I concur in the result that summary judgment not be reversed because the appeal, not being timely filed, should be dismissed.
First, I question that a Motion for Reconsideration is a Motion to Alter or Amend the Judgment under W.R.C.P. 59(e). The motion was not to alter or amend the summary judgment. It was a motion to reconsider which was to vacate or set aside the summary judgment. The court, without citation of authority, legal reasoning, or policy consideration, just blandly declares a motion not presented as a W.R.C.P. 59(e) motion to be a W.R.C.P. 59(e) motion, which in any event was not timely filed. This type of result-oriented decision adds confusion to our practice and should be avoided.
Nor do I agree with the wholesale adoption of language from Buckner v. General Motors Corp., 760 P.2d 803 (Okl.1988), establishing a rule of law for burden of proof and defenses to a retaliatory discharge claim.
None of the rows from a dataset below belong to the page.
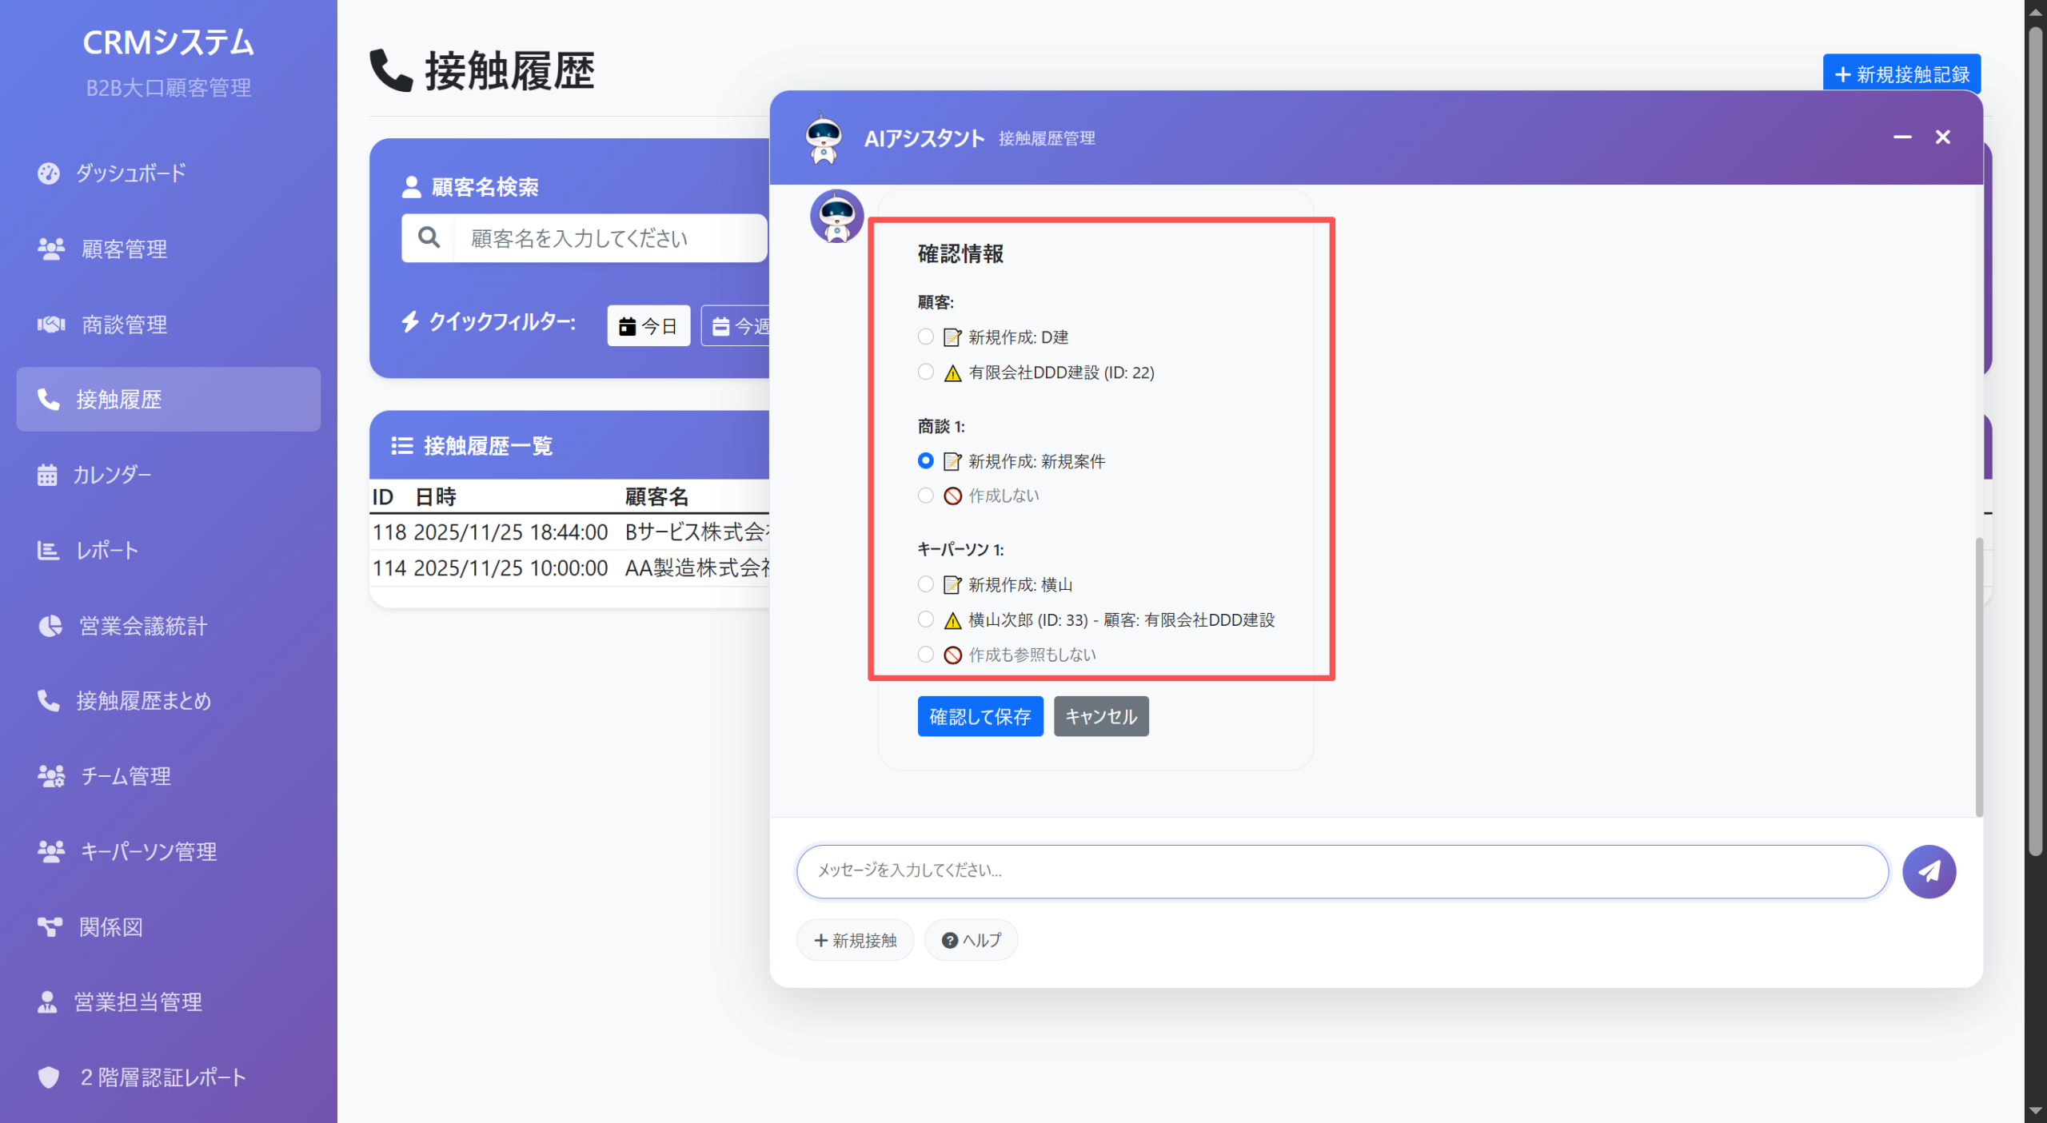Select 作成しない for 商談 1
This screenshot has height=1123, width=2047.
926,496
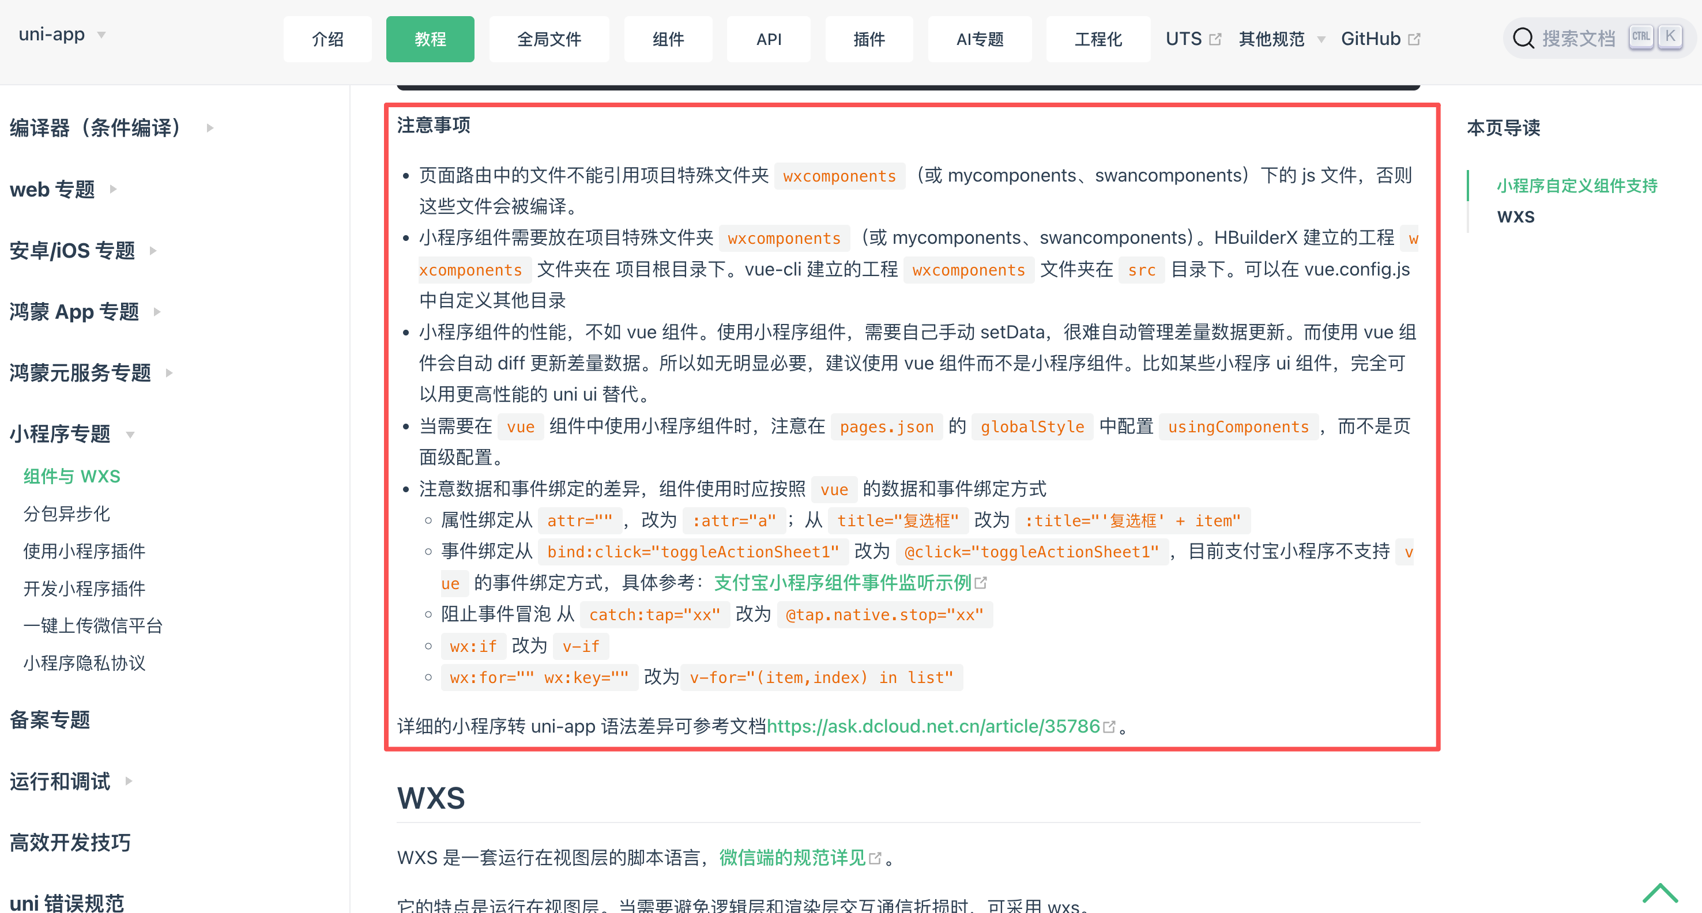
Task: Click external icon after 微信端的规范详见
Action: coord(875,858)
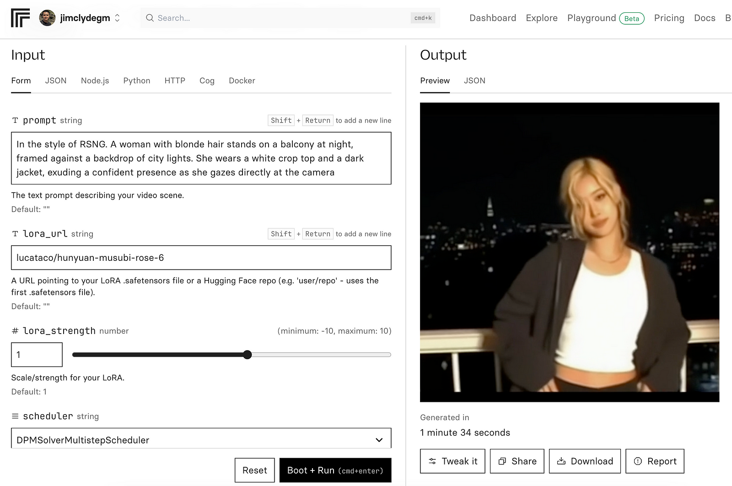Click the lora_strength slider handle
732x486 pixels.
point(247,355)
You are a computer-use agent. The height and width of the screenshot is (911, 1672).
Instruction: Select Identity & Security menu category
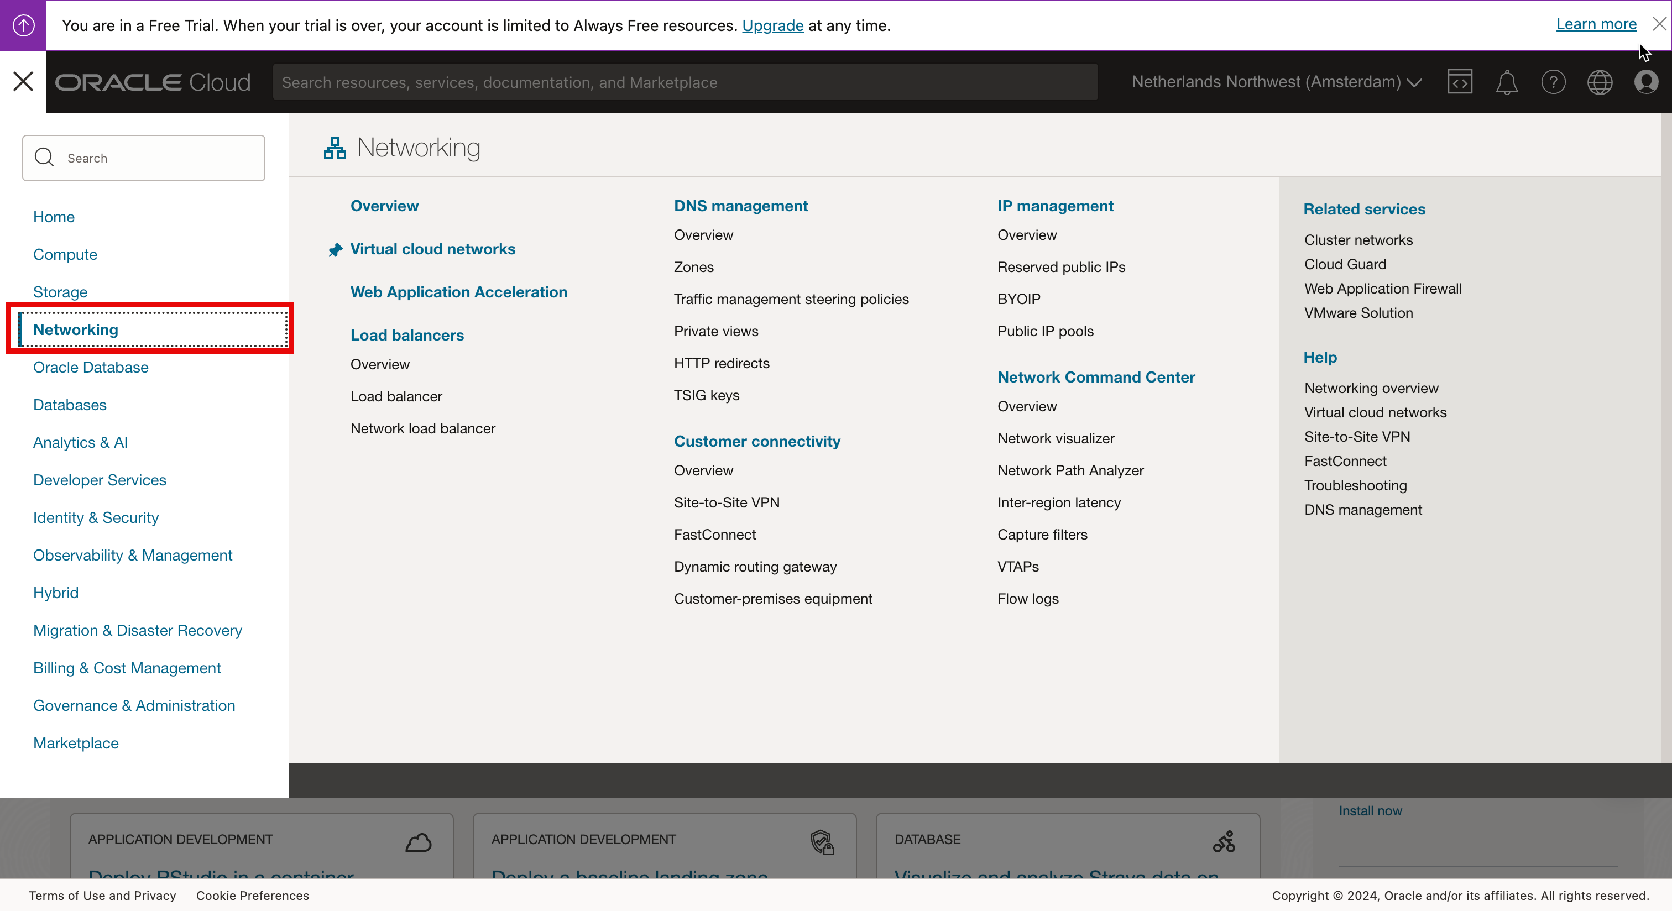(x=95, y=518)
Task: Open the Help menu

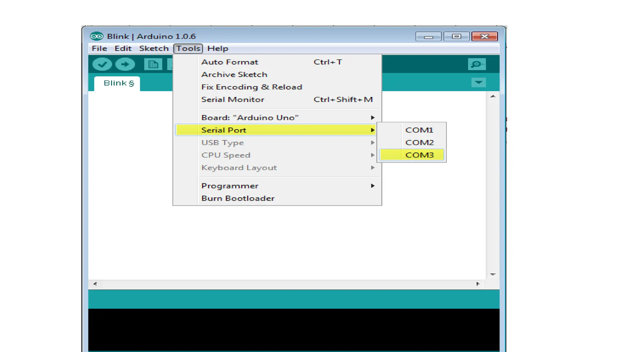Action: [218, 49]

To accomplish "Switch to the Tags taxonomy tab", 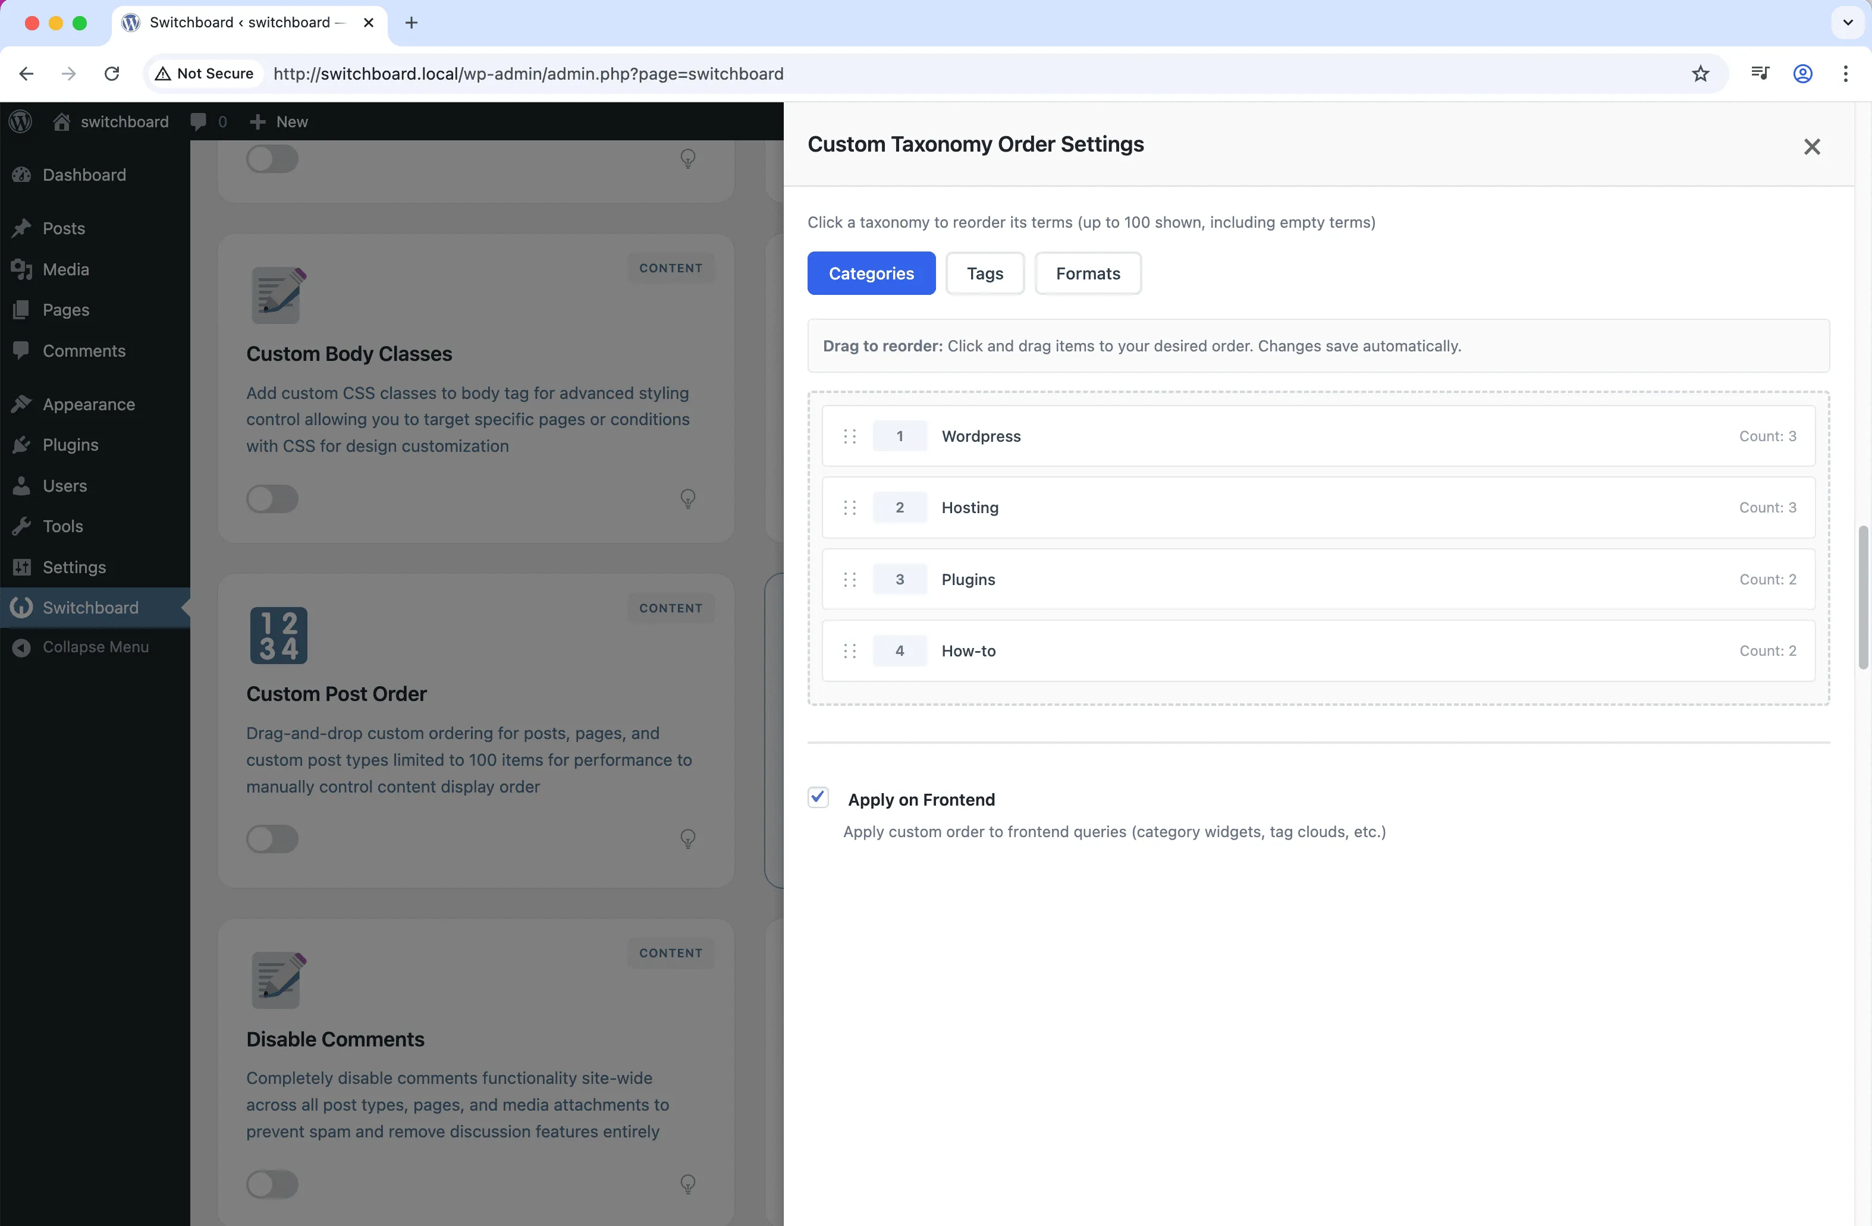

First, burden of proof was never raised as an issue in this case, is not before us, and should not be the subject of an advisory opinion. Second, this was a summary judgment case, not a trial in which the burden of proof might be involved. Third, I would not hold that every discharge of an employee after filing a worker’s compensation claim, without more, creates not only a retaliatory discharge lawsuit but shifts the burden of proof to the employer. Buckner, cited for the burden of proof rule which so enamors this court as to result in wholesale adoption, is another of those senseless, confusing rules that accomplishes nothing to further the creation of understandable, easily applied rules of law. Thus, it is said in Buckner that the worker need only establish termination after the filing of a worker’s compensation claim (a prima facie case) and the burden of proof “appropriately shifts to the employer. . . .” Maj. op. at 599, quoting Buckner, 760 P.2d at 806. Now, at this stage, the employer has the burden of proof and the employee has the burden of persuasion, for the adopted quote further states, “the burden of persuasion never shifts[,] and the employee bears the burden of persuasion that the reason given for termination was pretextual.” Maj. op. at 599, quoting Buckner, 760 P.2d at 807. The essence of the rule is that this is a type of prima facie case that carries no presumption; requires no evidence to rebut; and may not, even in the absence of employer rebuttal evidence, result in judgment, for the burden of persuasion remains with the employee. If the employee fails to persuade, no matter what the burden, judgment will be for the employer. That is no rule at all. It is nonsense.
Were this question presented here, I would hold that the burden to prove a retaliatory discharge is always with the worker making the claim and does not shift to the employer. If the evidence of the worker making a claim of retaliatory dis*602charge preponderates over that of the employer, the worker should prevail, otherwise he should not.